**DATA TO PROCESS:**
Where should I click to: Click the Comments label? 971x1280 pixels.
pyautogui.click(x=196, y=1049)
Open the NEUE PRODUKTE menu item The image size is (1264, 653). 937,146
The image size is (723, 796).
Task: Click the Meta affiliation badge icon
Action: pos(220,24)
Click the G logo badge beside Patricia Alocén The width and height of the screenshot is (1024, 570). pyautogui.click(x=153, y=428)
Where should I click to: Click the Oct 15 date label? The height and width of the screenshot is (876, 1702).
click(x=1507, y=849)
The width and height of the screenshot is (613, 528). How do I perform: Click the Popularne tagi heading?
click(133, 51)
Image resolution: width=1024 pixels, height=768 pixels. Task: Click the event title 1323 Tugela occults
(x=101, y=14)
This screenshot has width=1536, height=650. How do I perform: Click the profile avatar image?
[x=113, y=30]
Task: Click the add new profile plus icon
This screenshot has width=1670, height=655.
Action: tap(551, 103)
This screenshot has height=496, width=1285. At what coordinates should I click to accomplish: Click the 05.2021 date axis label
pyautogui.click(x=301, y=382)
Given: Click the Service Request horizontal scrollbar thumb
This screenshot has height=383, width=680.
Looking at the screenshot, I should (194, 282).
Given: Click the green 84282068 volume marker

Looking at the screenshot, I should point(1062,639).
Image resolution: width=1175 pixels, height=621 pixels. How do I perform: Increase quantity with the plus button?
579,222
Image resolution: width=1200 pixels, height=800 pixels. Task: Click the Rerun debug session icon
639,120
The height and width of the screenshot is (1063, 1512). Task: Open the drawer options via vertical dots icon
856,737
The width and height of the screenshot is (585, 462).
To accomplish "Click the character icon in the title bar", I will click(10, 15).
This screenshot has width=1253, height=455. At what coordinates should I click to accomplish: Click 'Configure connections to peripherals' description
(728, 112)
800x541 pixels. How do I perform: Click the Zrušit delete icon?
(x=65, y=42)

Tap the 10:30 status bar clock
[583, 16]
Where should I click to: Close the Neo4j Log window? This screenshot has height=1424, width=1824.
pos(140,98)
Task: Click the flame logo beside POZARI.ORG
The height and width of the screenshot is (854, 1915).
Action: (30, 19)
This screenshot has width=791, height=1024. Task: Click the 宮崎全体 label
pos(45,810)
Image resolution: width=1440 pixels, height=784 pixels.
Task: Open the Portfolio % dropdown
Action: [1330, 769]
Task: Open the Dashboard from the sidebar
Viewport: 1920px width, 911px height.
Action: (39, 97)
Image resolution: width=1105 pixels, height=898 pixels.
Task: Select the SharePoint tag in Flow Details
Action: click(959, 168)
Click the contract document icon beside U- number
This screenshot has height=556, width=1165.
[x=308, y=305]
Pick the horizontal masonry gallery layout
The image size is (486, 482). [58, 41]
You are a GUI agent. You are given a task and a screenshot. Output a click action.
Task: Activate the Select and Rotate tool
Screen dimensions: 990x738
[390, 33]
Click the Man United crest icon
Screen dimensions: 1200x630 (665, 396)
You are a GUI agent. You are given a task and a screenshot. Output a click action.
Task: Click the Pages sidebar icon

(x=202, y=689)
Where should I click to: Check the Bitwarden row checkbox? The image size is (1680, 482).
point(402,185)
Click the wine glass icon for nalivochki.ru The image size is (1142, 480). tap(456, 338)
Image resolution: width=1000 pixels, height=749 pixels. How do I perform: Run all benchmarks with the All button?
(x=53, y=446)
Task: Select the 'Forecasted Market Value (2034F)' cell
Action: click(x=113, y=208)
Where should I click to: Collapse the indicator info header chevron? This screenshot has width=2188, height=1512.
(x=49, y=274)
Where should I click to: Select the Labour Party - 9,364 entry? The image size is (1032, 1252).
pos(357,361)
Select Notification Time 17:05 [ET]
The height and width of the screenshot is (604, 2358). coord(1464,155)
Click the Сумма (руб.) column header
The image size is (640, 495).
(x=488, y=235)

**REQUIRED WORK:** Repeat the rows above, word for word, from the one containing "Select Notification Time 17:05 [ET]" down to the last row.

**EXERCISE OUTPUT:**
Select Notification Time 17:05 [ET]
The height and width of the screenshot is (604, 2358). coord(1464,155)
Click the Сумма (руб.) column header
The image size is (640, 495).
(x=488, y=235)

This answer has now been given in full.